Objective To investigate the regulatory effect of melanin nanoparticle (MNP) pretreatment on mitochondrial transfer from bone marrow mesenchymal stem cells (BMSCs), as well as its protective effect and potential mechanisms in enhancing BMSC-mediated protection of neurons injured by ischemia and hypoxia.

Methods Primary cortical neurons were treated with oxygen-glucose deprivation (OGD) to establish an in vitro ischemic injury model. The neurons were randomly divided into seven groups: the Normal control group, OGD group, OGD + MNPs group, OGD + BMSCs group, OGD + MNPs-BMSCs group, Transwell + BMSCs group, and Transwell + MNPs-BMSCs group. MitoTracker Green/Red dual-label tracing combined with laser confocal microscopy and flow cytometry was used to quantitatively analyze the efficiency of intercellular mitochondrial transfer. Neuronal cell viability, reactive oxygen species (ROS), malondialdehyde (MDA), superoxide dismutase (SOD), and levels of the key metabolites of the pentose phosphate pathway, reduced nicotinamide adenine dinucleotide phosphate (NADPH) and reduced glutathione (GSH), were measured in each group. Western blotting was used to detect changes in the expression of translocase of outer mitochondrial membrane 20 (TOMM20), mitofusin 2 (MFN2), and dynamin-related protein 1 (DRP1).

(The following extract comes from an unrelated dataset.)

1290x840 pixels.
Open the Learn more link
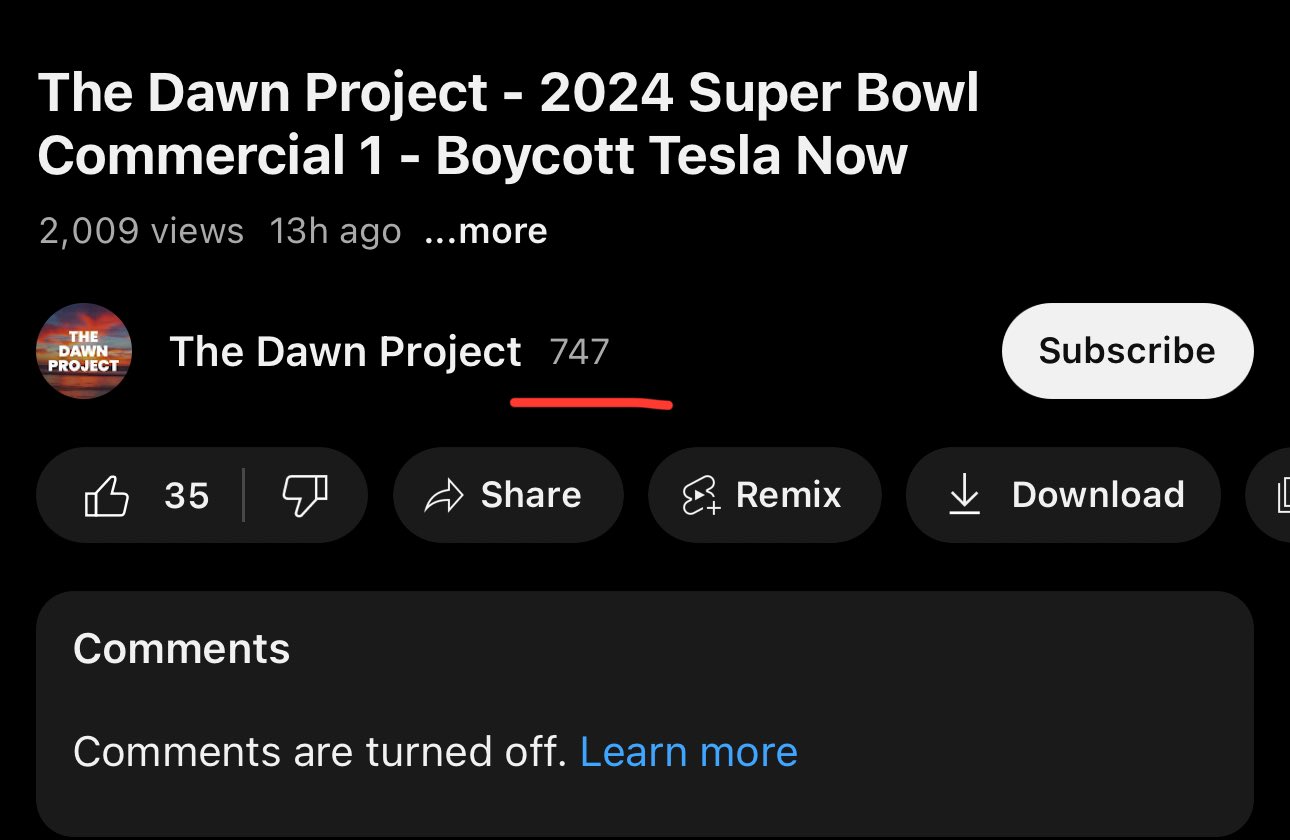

Results Compared with the OGD + BMSCs group, the OGD + MNPs-BMSCs group showed increased neuronal viability (P ＜ 0.0001). MNP pretreatment increased the efficiency of mitochondrial transfer from BMSCs to neurons by 1.6-fold (P ＜ 0.05), and this process depended on direct intercellular contact, as the transfer efficiency decreased after physical separation by Transwell (P ＜ 0.05). Mechanistically, compared with the OGD group, neurons in the OGD + MNPs-BMSCs group showed decreased ROS and MDA levels and increased SOD activity (all P ＜ 0.05). Metabolic activity of the pentose phosphate pathway was enhanced, and NADPH and GSH levels were increased (both P ＜ 0.05). The expression levels of the mitochondrial dynamics-related proteins TOMM20 and MFN2 were upregulated, while DRP1 expression was downregulated (all P ＜ 0.05).

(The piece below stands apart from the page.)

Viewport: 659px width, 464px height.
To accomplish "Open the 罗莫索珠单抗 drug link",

Conclusions MNPs can promote functional mitochondrial transfer from BMSCs to neurons injured by ischemia and hypoxia, thereby enhancing endogenous antioxidant capacity in neurons, activating metabolic homeostasis of the pentose phosphate pathway, and improving mitochondrial fusion-fission imbalance and biogenesis impairment, ultimately exerting a synergistic neuroprotective effect.